Given entries –

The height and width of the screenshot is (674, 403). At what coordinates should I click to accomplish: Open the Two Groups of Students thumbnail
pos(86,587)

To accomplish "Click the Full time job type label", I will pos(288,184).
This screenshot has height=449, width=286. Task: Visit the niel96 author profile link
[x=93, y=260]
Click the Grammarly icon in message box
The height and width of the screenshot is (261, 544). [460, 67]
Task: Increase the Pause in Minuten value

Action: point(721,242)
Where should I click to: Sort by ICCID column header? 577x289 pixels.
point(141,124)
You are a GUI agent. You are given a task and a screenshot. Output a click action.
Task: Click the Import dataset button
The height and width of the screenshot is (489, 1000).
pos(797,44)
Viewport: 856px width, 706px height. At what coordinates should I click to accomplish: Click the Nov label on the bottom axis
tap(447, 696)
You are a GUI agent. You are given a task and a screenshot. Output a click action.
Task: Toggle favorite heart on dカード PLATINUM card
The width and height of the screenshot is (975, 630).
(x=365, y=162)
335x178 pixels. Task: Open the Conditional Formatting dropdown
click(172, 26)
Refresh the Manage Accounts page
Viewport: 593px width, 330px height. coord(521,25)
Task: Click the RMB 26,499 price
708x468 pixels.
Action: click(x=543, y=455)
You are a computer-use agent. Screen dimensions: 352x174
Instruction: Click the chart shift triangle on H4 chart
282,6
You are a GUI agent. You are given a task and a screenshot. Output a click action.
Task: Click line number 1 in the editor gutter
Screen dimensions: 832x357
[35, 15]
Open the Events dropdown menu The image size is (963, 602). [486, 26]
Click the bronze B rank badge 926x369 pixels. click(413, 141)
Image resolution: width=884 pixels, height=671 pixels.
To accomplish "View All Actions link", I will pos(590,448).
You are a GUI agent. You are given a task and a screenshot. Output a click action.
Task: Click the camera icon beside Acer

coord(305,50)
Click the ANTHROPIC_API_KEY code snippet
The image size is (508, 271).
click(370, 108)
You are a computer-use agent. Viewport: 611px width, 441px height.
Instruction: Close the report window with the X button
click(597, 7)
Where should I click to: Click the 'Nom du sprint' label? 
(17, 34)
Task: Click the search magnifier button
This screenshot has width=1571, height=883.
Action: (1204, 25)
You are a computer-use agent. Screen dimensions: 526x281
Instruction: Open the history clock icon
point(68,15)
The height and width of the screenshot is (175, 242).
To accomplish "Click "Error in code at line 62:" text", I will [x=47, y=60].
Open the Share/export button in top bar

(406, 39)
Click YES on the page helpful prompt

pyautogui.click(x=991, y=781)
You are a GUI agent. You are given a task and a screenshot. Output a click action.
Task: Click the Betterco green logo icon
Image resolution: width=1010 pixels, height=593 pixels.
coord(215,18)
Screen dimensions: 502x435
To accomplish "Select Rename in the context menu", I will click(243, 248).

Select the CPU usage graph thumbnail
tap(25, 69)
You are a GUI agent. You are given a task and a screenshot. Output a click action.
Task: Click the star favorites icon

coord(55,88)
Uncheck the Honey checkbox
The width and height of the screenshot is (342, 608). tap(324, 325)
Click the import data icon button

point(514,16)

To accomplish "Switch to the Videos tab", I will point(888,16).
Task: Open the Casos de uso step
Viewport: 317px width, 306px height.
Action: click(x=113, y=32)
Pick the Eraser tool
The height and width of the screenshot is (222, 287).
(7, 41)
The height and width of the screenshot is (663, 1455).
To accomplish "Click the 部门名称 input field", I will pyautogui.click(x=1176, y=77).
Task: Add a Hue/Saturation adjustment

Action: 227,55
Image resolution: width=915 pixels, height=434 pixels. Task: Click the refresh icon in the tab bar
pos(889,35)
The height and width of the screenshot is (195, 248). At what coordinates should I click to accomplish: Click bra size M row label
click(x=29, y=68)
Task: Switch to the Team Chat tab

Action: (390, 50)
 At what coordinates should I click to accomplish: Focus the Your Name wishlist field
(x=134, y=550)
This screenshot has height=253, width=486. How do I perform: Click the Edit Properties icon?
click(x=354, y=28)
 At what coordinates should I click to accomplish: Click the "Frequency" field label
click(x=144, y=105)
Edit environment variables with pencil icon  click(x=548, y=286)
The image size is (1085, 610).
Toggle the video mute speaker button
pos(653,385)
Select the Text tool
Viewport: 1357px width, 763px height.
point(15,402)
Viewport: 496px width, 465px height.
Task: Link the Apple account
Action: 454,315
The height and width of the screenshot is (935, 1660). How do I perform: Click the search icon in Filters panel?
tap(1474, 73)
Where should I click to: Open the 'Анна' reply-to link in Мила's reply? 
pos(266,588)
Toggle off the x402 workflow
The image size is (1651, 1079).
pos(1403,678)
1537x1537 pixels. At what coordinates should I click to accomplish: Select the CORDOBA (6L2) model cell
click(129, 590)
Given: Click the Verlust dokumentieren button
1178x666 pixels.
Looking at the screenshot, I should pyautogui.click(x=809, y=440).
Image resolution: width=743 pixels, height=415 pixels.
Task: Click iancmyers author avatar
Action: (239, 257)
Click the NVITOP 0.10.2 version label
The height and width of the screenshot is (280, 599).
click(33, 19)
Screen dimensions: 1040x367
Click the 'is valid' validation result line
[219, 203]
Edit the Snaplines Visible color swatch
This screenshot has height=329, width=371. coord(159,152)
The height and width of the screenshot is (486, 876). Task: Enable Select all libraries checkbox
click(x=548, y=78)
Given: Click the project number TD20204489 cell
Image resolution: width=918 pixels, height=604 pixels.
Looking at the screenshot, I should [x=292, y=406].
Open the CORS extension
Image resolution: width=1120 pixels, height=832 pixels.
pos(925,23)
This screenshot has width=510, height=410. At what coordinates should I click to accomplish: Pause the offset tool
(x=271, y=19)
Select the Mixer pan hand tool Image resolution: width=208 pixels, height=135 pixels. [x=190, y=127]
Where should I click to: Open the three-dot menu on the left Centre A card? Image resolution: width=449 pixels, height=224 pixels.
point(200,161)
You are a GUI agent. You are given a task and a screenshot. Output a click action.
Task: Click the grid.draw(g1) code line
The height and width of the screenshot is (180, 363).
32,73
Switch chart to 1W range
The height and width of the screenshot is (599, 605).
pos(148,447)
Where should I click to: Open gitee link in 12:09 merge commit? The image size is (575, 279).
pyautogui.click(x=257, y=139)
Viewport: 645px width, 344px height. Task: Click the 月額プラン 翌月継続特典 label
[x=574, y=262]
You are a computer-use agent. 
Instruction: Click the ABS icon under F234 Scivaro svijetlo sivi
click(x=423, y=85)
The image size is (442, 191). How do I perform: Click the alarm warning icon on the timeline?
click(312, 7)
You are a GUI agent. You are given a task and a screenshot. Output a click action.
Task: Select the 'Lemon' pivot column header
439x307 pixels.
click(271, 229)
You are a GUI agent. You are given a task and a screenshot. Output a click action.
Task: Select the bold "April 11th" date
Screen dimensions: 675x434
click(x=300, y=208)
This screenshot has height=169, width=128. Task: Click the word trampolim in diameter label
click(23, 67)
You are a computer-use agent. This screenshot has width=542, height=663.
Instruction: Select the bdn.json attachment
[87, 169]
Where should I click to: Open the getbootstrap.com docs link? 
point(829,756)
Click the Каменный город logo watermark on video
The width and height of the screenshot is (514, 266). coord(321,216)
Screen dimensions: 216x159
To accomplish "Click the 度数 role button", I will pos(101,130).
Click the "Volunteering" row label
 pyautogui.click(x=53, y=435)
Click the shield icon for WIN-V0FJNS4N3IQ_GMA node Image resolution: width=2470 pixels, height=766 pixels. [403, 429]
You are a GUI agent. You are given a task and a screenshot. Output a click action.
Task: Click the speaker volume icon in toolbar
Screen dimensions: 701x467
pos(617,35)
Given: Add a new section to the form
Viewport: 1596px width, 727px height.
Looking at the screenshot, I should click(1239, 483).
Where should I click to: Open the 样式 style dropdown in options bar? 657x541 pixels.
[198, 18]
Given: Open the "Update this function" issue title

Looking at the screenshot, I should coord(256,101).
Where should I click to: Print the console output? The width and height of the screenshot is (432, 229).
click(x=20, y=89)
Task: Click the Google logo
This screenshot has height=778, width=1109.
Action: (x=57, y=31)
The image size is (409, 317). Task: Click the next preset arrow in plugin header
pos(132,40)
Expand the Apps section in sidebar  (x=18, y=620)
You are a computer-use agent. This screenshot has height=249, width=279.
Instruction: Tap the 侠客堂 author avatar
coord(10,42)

Work order – Wherever the string "will" appears in the data above, copy the line it sits in.

Task result –
To accomplish "Click the Full time job type label", I will pos(288,184).
To accomplish "View All Actions link", I will pos(590,448).
To accomplish "Click "Error in code at line 62:" text", I will [x=47, y=60].
To accomplish "Select Rename in the context menu", I will click(243, 248).
To accomplish "Switch to the Videos tab", I will point(888,16).
To accomplish "Click the 部门名称 input field", I will pyautogui.click(x=1176, y=77).
To accomplish "Click the 度数 role button", I will pos(101,130).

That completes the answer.